### Seçilmiş Bölüm
Tatar ve Başkurt halkı temsilcisi olarak saygıyla, sevgiyle sizleri selamlıyorum.
Kendimizi tanıtmak zorundayız. Biz kimiz?
Şimdi Rusya içinde kalan İdil nehri üzerinden Ural dağlarına ve hatta Sibirya’ya kadar uzanan kadim Türk topraklarının insanlarıyız. Çok geniş, nehirli, ormanlı, dağlı, bozkırlı coğrafyada yaşamaktayız. Hala hayattayız. 472 sene işgal altında olup çok şeyimizi kaybettik ve son seneler özellikle de kaybetmeye devam ediyoruz. Sovyet zamanında bile kreşten üniversiteye kadar eğitim sistemi olan Rusya’da nadir bir milletten – herhangi bir eğitim sistemi olmayan bir millete son senelerde dönüştük.
Ben bir doktorum, Rusya’da 15 sene doktorluk hayatım oldu, 10 senedir güzel vatanımı bırakıp İstanbul’da yaşamaya mecburum. Yine de Türk kardeşlerim sağ olsun, yardımlarını esirgemiyorlar. Ama kendi ülkemde mesleğimi kendi dilimde ne öğrenebildim ve ne de doktor olarak kendi dilimde çalışabildim.

### Yapılacak İşler
A: Tatar ve Başkurt halkını tanıtan konuşmaya göre aşağıdaki ifadelerin her biri için evet ya da hayır deyiniz ve kararı belirleyen sözleri konuşmadan aynen aktarınız: (i) Konuşmacı Rusya'da 15 sene doktorluk yapmıştır. (ii) Konuşmacı 20 senedir İstanbul'da yaşamaktadır. (iii) Konuşmacı mesleğini kendi ülkesinde kendi dilinde öğrenebilmiştir.
B: Tatar ve Başkurt halkını tanıtan konuşmada bu halkın kaç sene işgal altında kaldığı belirtilmektedir?
C: Tatar ve Başkurt halkını tanıtan konuşmayı, son cümlesinin ardından sürdürünüz.

### Sağlanan Malzeme
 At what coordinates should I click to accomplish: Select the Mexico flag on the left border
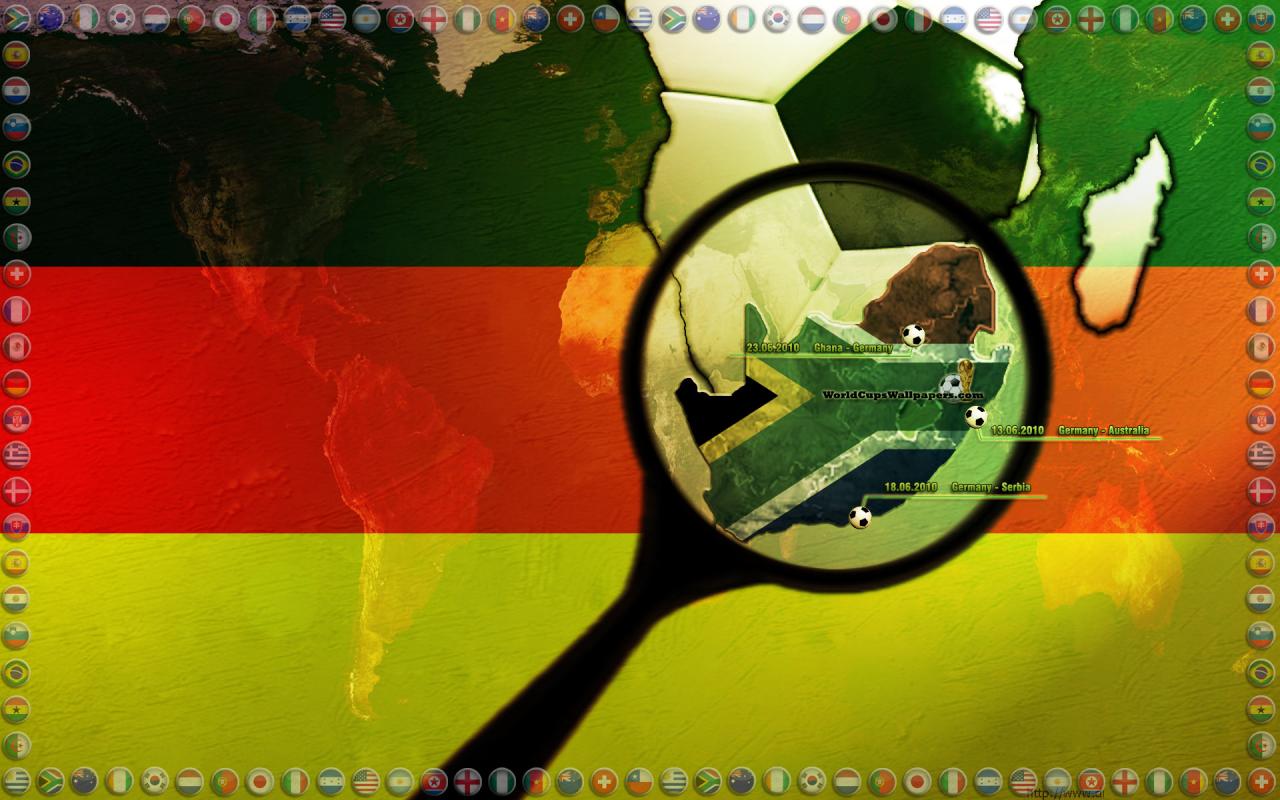tap(16, 347)
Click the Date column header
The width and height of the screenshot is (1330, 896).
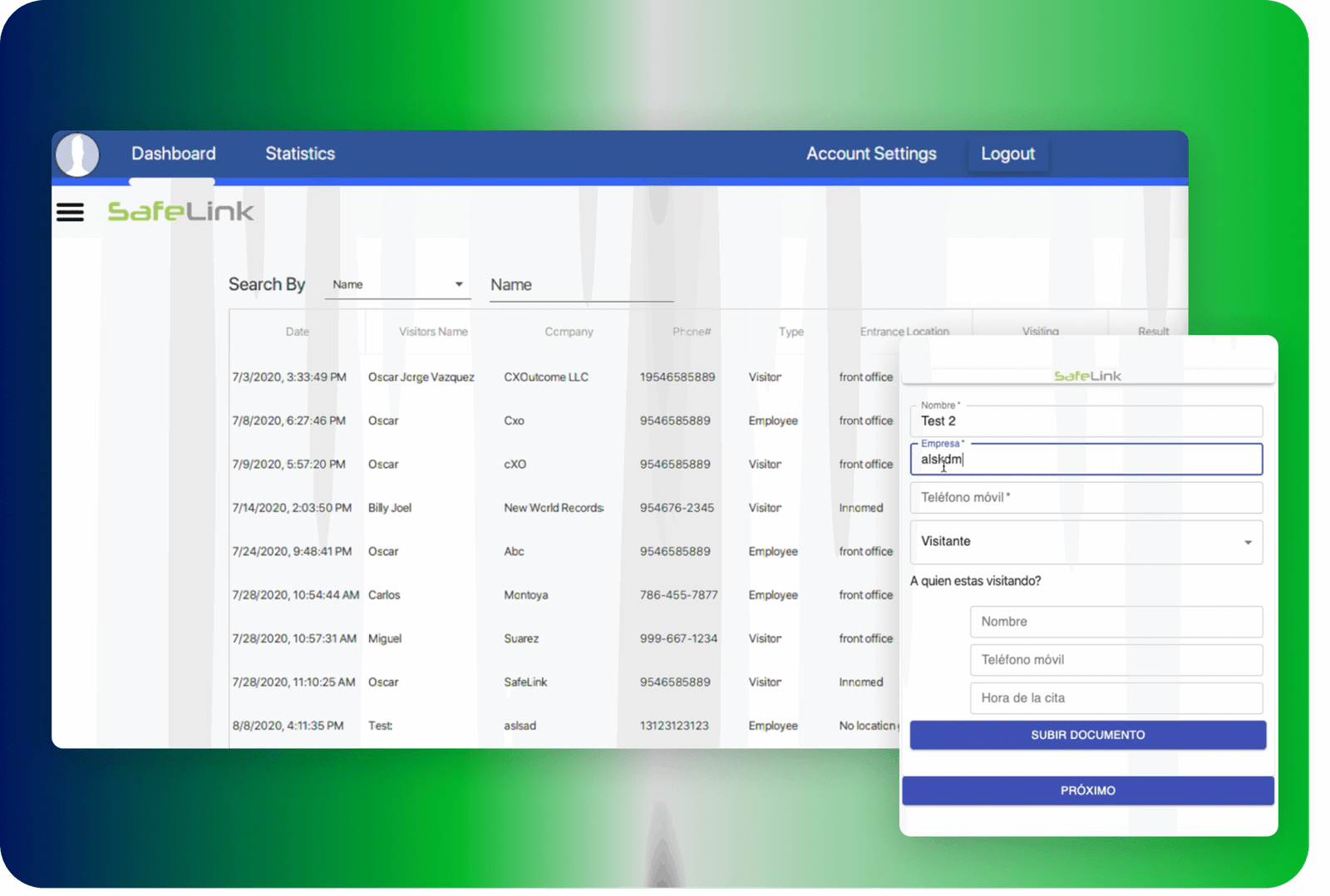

### Görev Çıktıları
A:
(i) Evet: "Rusya’da 15 sene doktorluk hayatım oldu"
(ii) Hayır: "10 senedir güzel vatanımı bırakıp İstanbul’da yaşamaya mecburum"
(iii) Hayır: "kendi ülkemde mesleğimi kendi dilimde ne öğrenebildim"

B: 472 sene.

C:
Tataristan’da, Başkurdistan’da herhangi bir meslek sahibi olmak isteyen kimse sadece Rus dilinde eğitim görebiliyor. Acı bir gerçek ki, şimdi yeni kuşak – Tatar dilinden tamamen koparılmış durumda, halkın belki de yarısı Türki Tatar dilinde konuşmuyor. Artık Tatar dili sadece “mutfak” diline dönüşüyor. Birkaç gün geçmedi Tataristan parlamentosu tribününden ilan edildi ki, tüm Tataristan’da sadece 7 çocuk Tatar dili sınavı kazanmış.
Daha ne söylemeye gerek var? Bizim durumumuz budur. İşgal altındakilerle başka nasıl olacak? Baskı olur, soykırım olur, olumsuz demografik yapı değişmesi olur, dil kaybı olur, daha neler-neler olur. Dilini savunan, milletini savunan, dinini savunan, namusunu savunan oralarda teröristtir, aşırıcıdır, bilmem daha ne kötü şey varsa, odur.
Bakınız, milletini savunan en eski sivil toplum kuruluşu olan TümTatar İctimâi Merkezi yasaklanmış, sanki bir suç çetesi gibi. “Başkurt” milli kurumu ile de aynı durum.
TümTatar İctimâi Merkezî başkanı da şimdi Antalya’da, oturma izni olmadan kalıyor, Fransa’dan iltica talebinde bulunmuş. Şimdi burada bize oturma izni alma imkansız bir hale geldi. Yarı kör, ona göz ameliyatı gerekiyor, zar zor para toplamaya çalışıyoruz.
Rusya’dan beş kuruş para gönderemiyorlar, türlü türlü engeller var. Bir yaşlı insana para göndermeye cesaret edene sanki teröriste baktığı gibi bakıyorlar, herkes korkuyor. Bu sadece başkan birisi. Böyle nice nice zor durumda, parasız, oturma izinsiz kalan Tatar ve Başkurt var burada.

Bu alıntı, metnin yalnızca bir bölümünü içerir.